◆ Directions for this task: Reproduce all of the material below line for line, with nothing changed. Leave the pictures out.
— BEGIN Records shown —
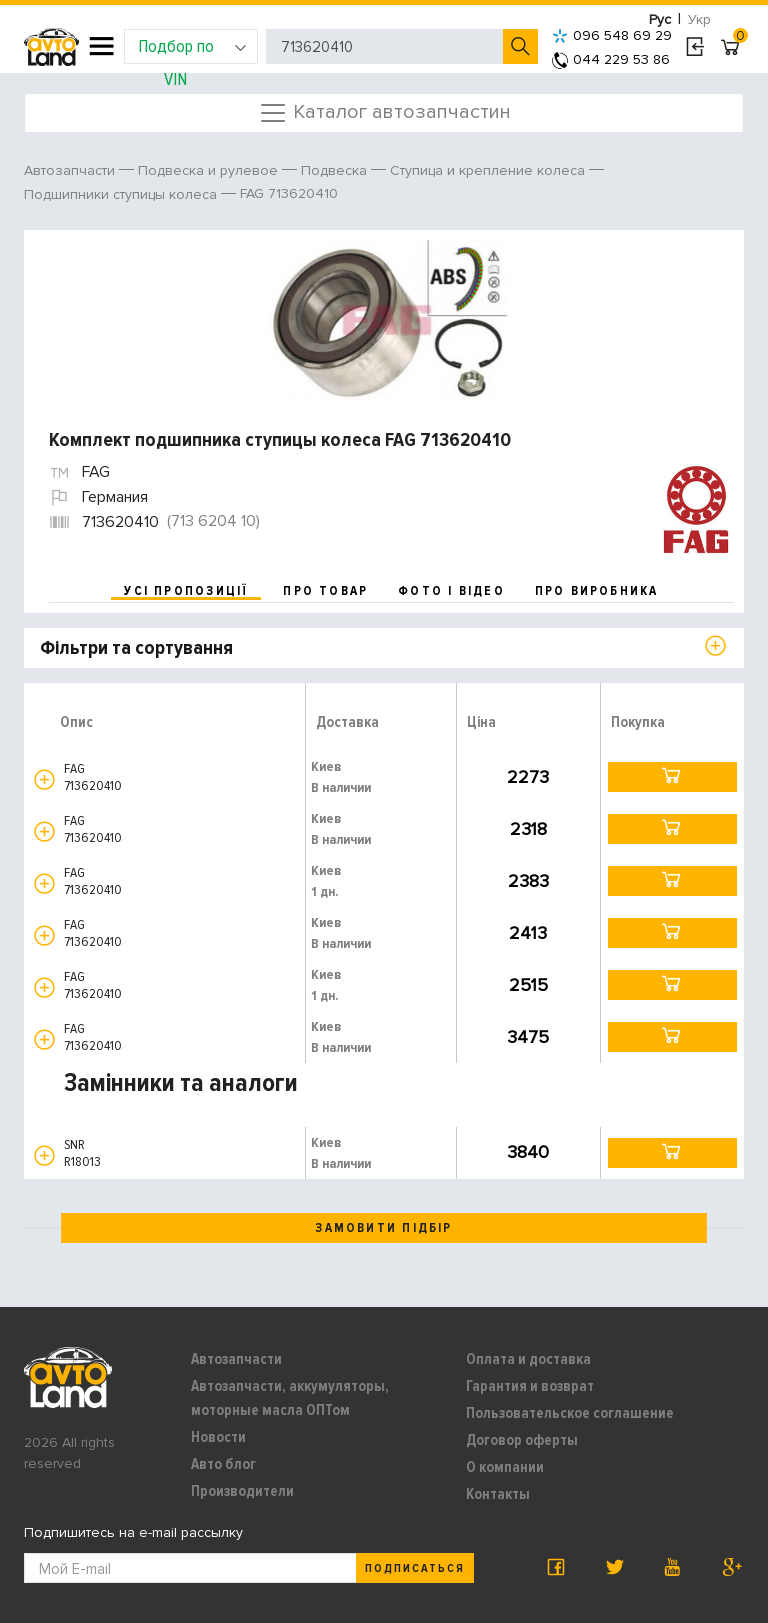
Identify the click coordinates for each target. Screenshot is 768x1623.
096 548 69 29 (612, 35)
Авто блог (223, 1464)
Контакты (498, 1494)
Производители (242, 1491)
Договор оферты (522, 1440)
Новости (218, 1437)
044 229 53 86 (611, 59)
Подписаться (415, 1568)
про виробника (597, 591)
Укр (699, 19)
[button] (44, 779)
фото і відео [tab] (451, 591)
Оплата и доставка (528, 1359)
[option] (386, 320)
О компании (505, 1467)
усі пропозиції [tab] (186, 591)
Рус (660, 19)
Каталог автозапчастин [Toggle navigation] (384, 113)
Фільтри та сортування (136, 648)
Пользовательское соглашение (570, 1413)
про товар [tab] (325, 591)
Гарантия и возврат (530, 1386)
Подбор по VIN (192, 49)
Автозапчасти (236, 1359)
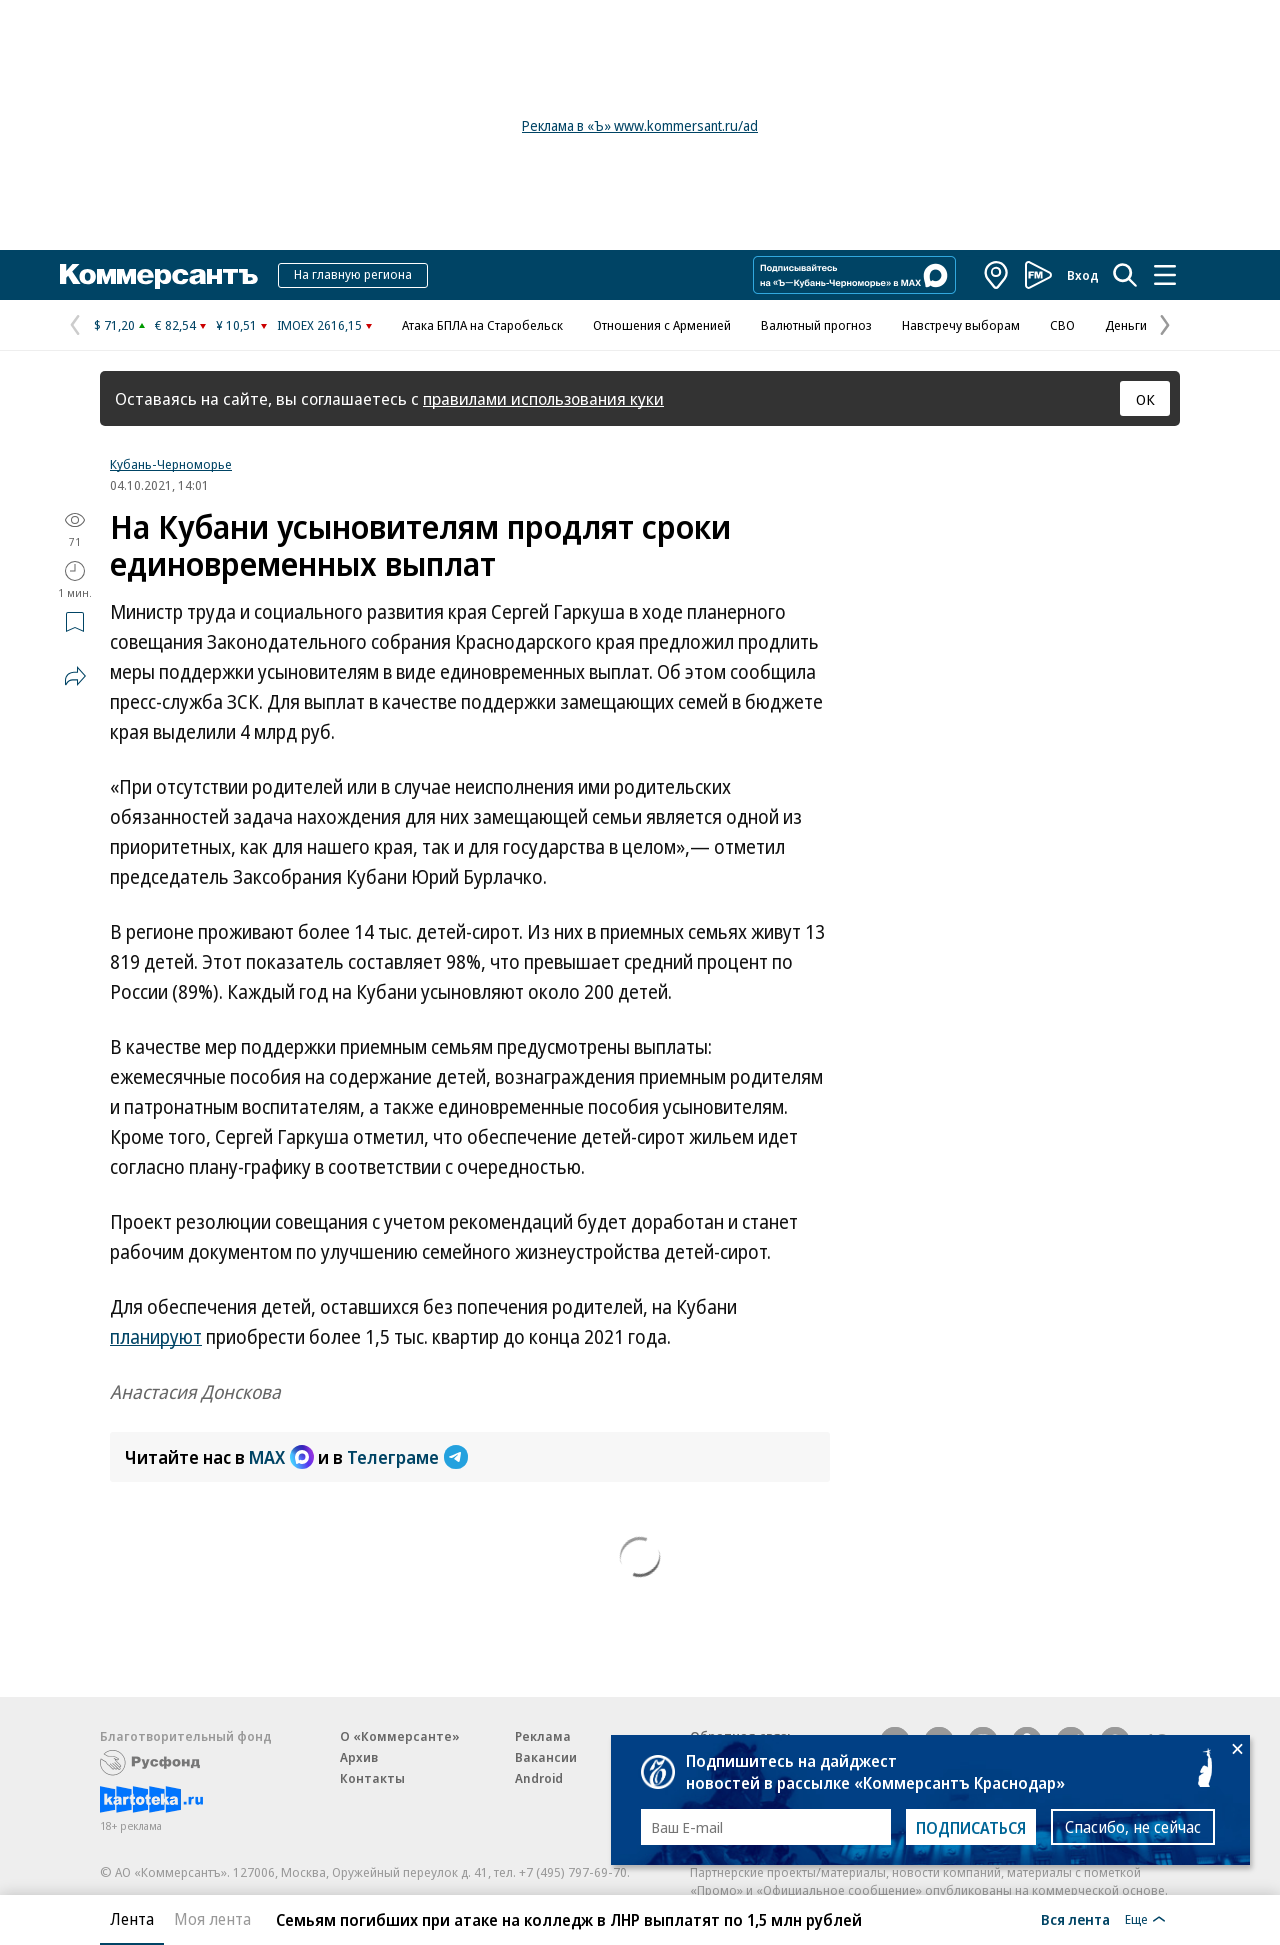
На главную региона (353, 274)
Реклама (543, 1736)
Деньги (1126, 325)
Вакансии (546, 1757)
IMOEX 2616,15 (319, 325)
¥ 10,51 (236, 325)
— END Records shown —
◆ Result of this task:
Identify the click coordinates for each target. Screenshot is 768x1623.
096 548 69 29 (612, 35)
Авто блог (223, 1464)
Контакты (498, 1494)
Производители (242, 1491)
Договор оферты (522, 1440)
Новости (218, 1437)
044 229 53 86 (611, 59)
Подписаться (415, 1568)
про виробника (597, 591)
Укр (699, 19)
[button] (44, 779)
фото і відео [tab] (451, 591)
Оплата и доставка (528, 1359)
[option] (386, 320)
О компании (505, 1467)
усі пропозиції [tab] (186, 591)
Рус (660, 19)
Каталог автозапчастин [Toggle navigation] (384, 113)
Фільтри та сортування (136, 648)
Пользовательское соглашение (570, 1413)
про товар [tab] (325, 591)
Гарантия и возврат (530, 1386)
Подбор по VIN (192, 49)
Автозапчасти (236, 1359)
На главную региона (353, 274)
Реклама (543, 1736)
Деньги (1126, 325)
Вакансии (546, 1757)
IMOEX 2616,15 (319, 325)
¥ 10,51 (236, 325)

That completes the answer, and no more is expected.